3. ECOG performance status 0-2.

4. Absolute Neutrophil Count ≥ 1500 per mm3

5. Platelet count ≥ 100,000 per mm3

6. Serum creatinine < 1.5 times the upper limit of normal

7. Serum AST or ALT < 2 times the upper limit of normal

8. Serum bilirubin < 1.5 mg/dl

9. Patients who were receiving corticosteroids have to receive a stable or decreasing
dose for at least 14 days before randomization.

10. No prior cranial radiotherapy will be permitted.

11. No known HIV infection.

12. The effects of NFV on the developing human fetus have been studied in HIV positive
women.

We do not, however, know the risks along with radiation. Women of child-bearing
potential and men must agree to use adequate contraception (hormonal or barrier method
of birth control; abstinence) prior to study entry and for the duration of study
participation. Should a woman become pregnant or suspect she is pregnant while
participating in this study, she should inform her treating physician immediately.

13. Patients must sign an informed consent document that indicates they are aware of the
investigative nature of the treatment in this protocol as well as the potential risks
and benefits.

Exclusion Criteria:

1. Prior cranial radiotherapy.

2. Patients may not be receiving or have received any other investigational agents
during/or within 1 month prior to treatment with NFV.

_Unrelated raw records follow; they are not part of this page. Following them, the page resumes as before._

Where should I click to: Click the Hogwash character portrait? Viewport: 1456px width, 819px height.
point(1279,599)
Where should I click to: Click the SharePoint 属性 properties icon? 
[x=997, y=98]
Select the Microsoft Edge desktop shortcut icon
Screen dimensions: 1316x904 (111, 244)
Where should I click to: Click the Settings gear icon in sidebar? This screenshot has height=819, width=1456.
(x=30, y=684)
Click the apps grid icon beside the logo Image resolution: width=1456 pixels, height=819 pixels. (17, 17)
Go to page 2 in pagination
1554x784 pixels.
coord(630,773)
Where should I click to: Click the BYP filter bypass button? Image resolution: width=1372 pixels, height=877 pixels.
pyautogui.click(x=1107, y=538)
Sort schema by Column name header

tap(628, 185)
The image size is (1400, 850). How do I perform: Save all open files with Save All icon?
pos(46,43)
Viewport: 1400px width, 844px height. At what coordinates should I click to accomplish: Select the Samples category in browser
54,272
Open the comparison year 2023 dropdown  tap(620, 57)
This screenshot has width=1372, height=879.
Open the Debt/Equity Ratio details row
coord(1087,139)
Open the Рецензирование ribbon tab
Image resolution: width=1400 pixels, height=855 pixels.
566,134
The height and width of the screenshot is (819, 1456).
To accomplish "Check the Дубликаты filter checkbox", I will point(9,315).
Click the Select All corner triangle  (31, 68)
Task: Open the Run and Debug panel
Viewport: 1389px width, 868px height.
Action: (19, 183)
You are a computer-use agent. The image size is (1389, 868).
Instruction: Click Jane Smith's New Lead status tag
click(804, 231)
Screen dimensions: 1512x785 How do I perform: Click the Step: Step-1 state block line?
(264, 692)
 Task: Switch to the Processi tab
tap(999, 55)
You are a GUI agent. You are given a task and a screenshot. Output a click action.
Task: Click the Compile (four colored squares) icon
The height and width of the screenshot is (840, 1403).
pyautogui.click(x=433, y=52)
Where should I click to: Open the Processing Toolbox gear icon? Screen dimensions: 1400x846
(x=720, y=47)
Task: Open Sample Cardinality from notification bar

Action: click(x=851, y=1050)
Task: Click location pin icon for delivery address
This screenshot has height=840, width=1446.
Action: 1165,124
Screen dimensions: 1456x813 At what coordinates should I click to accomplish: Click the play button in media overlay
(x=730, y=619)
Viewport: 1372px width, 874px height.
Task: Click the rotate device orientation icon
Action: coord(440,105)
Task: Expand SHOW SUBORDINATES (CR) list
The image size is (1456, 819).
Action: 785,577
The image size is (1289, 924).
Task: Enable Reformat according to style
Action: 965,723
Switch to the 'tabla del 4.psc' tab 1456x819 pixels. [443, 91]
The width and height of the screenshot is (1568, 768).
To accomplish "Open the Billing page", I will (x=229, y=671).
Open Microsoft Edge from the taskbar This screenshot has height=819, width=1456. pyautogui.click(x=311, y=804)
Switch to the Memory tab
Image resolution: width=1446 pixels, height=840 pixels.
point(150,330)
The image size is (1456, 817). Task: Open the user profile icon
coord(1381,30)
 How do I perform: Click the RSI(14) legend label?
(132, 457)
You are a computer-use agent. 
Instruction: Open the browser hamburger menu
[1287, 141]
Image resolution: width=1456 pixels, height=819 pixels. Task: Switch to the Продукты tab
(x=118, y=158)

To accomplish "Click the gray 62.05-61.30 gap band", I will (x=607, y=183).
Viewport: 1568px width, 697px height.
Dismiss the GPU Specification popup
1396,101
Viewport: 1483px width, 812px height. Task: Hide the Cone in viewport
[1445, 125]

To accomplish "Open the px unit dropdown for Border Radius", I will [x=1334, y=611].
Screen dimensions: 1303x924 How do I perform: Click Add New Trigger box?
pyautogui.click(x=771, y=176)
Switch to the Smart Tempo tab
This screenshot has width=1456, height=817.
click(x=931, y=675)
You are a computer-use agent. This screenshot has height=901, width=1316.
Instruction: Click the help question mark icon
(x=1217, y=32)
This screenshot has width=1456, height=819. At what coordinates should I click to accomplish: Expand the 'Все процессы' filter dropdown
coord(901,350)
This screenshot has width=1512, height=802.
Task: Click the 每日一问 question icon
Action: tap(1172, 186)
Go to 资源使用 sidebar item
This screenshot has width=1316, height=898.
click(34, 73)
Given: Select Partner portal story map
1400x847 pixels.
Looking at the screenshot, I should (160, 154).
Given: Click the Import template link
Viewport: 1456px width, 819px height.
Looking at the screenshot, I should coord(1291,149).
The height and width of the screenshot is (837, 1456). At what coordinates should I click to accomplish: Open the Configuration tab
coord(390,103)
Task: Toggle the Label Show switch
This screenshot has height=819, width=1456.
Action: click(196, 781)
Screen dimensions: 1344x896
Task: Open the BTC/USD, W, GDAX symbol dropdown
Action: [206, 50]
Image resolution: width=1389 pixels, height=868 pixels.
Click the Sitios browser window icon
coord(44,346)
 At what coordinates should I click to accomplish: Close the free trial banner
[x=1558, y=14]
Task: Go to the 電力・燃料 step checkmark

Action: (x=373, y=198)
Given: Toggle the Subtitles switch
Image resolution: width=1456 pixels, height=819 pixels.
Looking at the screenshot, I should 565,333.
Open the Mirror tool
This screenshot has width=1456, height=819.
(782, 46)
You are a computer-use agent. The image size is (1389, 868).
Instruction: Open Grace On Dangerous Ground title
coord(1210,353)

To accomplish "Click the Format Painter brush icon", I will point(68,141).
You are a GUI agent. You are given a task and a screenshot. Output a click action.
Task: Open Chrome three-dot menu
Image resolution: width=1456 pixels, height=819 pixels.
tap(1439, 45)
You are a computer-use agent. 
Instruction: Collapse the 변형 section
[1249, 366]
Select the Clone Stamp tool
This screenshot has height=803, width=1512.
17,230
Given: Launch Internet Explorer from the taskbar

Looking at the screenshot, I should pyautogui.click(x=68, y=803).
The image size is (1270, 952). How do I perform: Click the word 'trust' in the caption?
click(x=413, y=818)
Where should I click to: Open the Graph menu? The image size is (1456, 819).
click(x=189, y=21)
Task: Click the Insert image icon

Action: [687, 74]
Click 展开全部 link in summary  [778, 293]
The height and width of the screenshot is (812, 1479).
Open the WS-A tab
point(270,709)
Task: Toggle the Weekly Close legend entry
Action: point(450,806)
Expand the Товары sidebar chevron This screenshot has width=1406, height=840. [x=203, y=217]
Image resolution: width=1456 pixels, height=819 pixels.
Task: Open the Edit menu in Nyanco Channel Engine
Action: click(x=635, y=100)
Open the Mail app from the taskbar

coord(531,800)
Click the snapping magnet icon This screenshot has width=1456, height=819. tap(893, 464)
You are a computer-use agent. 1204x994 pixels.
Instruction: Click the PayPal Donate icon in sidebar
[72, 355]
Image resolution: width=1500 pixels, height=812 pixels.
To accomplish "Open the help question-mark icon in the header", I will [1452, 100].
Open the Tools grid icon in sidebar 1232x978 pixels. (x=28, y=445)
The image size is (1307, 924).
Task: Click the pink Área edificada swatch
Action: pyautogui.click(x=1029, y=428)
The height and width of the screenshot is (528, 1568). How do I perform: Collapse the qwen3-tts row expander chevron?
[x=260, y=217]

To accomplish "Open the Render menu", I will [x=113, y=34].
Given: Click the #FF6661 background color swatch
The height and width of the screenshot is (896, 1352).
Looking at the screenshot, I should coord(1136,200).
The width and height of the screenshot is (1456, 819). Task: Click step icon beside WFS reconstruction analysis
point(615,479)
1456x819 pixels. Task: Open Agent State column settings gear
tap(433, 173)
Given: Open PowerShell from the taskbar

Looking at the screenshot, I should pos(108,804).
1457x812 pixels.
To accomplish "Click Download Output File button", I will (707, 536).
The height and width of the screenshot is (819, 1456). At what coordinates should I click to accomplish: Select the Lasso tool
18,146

3. Pregnant or lactating women.

4. Patients receiving the following drugs that are contraindicated with NFV will be
excluded: antiarrhythmics (amiodarone, quinidine), antimycobacterial (rifampin), ergot
derivatives (dihydroergotamine, ergonovine, ergotamine, methylergonovine), herbal
products (St. John's wort), HMG-CoA reductase inhibitors (lovastatin, simvastatin),
neuroleptic (pimozide), proton pump inhibitors, sedatives/hypnotics (midazolam,
triazolam).

5. Patients receiving the following drugs will be clinically evaluated as to whether
dosage/medication can be changed to permit patient on study: anti-convulsants
(carbamazepine, phenobarbital, phenytoin), anti-mycobacterial (rifabutin), PDE5
inhibitors (sildenafil, vardenafil, tadalafil), HMG-CoA reductase inhibitor
(atorvastatin, rosuvastatin), immunosuppressants (cyclosporine, tacrolimus,
sirolimus), narcotic analgesic (methadone), oral contraceptive (ethinyl estradiol),
macrolide antibiotic (azithromycin), antidepressant (trazadone).